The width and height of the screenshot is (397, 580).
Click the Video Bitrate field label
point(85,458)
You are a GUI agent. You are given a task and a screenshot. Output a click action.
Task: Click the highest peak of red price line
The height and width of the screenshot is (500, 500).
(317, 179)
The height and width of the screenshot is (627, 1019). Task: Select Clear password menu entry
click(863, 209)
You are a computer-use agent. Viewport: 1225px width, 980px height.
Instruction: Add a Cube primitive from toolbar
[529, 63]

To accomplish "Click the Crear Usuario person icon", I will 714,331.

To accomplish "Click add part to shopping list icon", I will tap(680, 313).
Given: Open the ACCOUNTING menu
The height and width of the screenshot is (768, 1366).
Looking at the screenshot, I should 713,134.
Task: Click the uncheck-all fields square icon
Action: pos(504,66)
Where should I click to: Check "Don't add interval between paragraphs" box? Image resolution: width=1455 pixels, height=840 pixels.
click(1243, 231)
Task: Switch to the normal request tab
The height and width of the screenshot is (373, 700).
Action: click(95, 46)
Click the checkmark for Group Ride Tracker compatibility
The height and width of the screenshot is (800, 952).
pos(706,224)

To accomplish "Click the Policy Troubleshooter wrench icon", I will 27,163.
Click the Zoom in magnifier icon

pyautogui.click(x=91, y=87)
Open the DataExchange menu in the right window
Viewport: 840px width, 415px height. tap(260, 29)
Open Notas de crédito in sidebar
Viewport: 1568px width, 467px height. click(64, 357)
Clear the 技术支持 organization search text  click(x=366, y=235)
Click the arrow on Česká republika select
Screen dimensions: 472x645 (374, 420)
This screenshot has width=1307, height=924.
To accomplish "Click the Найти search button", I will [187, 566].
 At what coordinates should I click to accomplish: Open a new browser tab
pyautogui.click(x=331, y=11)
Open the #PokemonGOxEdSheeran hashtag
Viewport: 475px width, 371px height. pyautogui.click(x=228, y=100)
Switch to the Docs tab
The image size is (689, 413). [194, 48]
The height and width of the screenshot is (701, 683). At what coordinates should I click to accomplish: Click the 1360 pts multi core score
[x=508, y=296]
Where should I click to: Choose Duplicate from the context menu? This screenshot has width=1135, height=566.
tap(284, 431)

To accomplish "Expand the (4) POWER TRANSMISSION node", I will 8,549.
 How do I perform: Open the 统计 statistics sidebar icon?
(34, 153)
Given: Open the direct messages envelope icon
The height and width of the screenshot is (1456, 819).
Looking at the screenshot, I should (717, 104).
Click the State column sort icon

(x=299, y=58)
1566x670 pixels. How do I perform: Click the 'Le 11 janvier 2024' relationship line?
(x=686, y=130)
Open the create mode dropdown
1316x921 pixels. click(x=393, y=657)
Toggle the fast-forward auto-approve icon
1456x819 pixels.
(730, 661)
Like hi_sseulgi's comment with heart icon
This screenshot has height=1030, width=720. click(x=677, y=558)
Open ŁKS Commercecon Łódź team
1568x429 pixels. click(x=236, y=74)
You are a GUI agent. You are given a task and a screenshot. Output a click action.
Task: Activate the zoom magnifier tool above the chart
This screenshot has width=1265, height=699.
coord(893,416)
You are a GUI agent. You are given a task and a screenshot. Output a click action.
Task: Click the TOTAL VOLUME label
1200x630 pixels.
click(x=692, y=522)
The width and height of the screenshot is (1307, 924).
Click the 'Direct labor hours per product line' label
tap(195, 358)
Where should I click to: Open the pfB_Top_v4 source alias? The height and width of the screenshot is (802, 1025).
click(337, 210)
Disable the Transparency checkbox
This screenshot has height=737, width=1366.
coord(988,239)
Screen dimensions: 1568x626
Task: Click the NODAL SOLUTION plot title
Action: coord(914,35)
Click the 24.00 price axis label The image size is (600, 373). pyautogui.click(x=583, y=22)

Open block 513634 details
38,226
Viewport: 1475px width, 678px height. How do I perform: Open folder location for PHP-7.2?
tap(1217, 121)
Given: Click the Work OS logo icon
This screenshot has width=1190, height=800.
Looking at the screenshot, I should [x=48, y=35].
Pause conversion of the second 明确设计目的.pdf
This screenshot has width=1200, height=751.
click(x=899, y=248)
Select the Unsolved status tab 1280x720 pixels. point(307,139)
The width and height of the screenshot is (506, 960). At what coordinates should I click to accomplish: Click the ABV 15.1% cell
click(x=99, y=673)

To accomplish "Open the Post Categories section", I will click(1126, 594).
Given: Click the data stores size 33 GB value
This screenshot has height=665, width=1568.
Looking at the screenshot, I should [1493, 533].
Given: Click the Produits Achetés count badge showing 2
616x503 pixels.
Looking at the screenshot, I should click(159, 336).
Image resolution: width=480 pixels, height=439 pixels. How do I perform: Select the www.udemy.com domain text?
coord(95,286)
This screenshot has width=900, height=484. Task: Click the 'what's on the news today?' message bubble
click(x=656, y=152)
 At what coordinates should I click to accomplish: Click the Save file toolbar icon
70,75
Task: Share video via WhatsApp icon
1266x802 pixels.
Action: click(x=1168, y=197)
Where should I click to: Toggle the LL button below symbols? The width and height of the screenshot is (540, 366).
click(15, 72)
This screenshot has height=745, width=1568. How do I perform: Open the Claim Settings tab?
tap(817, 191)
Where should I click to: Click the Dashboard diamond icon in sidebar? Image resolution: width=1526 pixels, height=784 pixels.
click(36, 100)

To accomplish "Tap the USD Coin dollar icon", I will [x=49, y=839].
=-=-=-=-=
▸ **Work to do**: Rewrite the lines starting at the one that contains "This screenshot has height=745, width=1568." and stopping after the one that contains "click(36, 100)", replacing "Dashboard" with "Overview" and keeping everything else unchanged.

▸ **Reply**:
This screenshot has height=745, width=1568. How do I perform: Open the Claim Settings tab?
tap(817, 191)
Where should I click to: Click the Overview diamond icon in sidebar? Image resolution: width=1526 pixels, height=784 pixels.
click(36, 100)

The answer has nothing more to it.